Dans les années 1980, les relations entre l'URSS et les États-Unis étaient au bord de la rupture. La course à l’armement avait atteint son apogée, l’Europe hébergeait des centaines de missiles nucléaires dirigés vers les deux camps et le président américain Ronald Reagan qualifiait ouvertement l’Union soviétique d’« empire du mal ». Il semblait alors qu’une guerre à grande échelle était imminente.

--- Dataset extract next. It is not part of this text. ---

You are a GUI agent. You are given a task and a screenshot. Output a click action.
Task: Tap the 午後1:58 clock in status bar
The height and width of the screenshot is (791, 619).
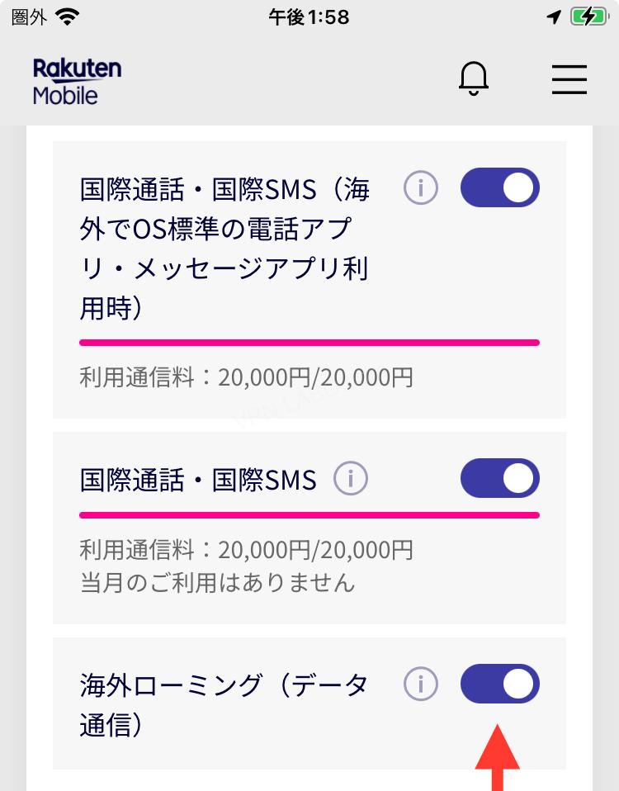tap(309, 17)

C'est alors que Samantha Smith, une Américaine de 10 ans, a contribué à briser la glace entre Moscou et Washington. Dans une lettre sincère adressée au secrétaire général du Parti communiste, Iouri Andropov, elle a notamment demandé : « Est-ce que vous allez voter pour avoir une guerre ou pas ? ». Une lettre qui n’est pas restée sans réponse, le leader soviétique lui ayant assuré que personne en URSS ne voulait la guerre et l’ayant invité à visiter le pays. L’enfant a accepté l'offre et le monde entier a suivi son voyage à travers l'URSS en compagne de ses parents. En chemin, Samantha a compris que l’URSS était pleine de personnes bienveillantes et pacifiques et s’est même fait de nouveaux amis. Son idéalisme juvénile est alors devenu le symbole de l’espoir d’un avenir meilleur pour tous.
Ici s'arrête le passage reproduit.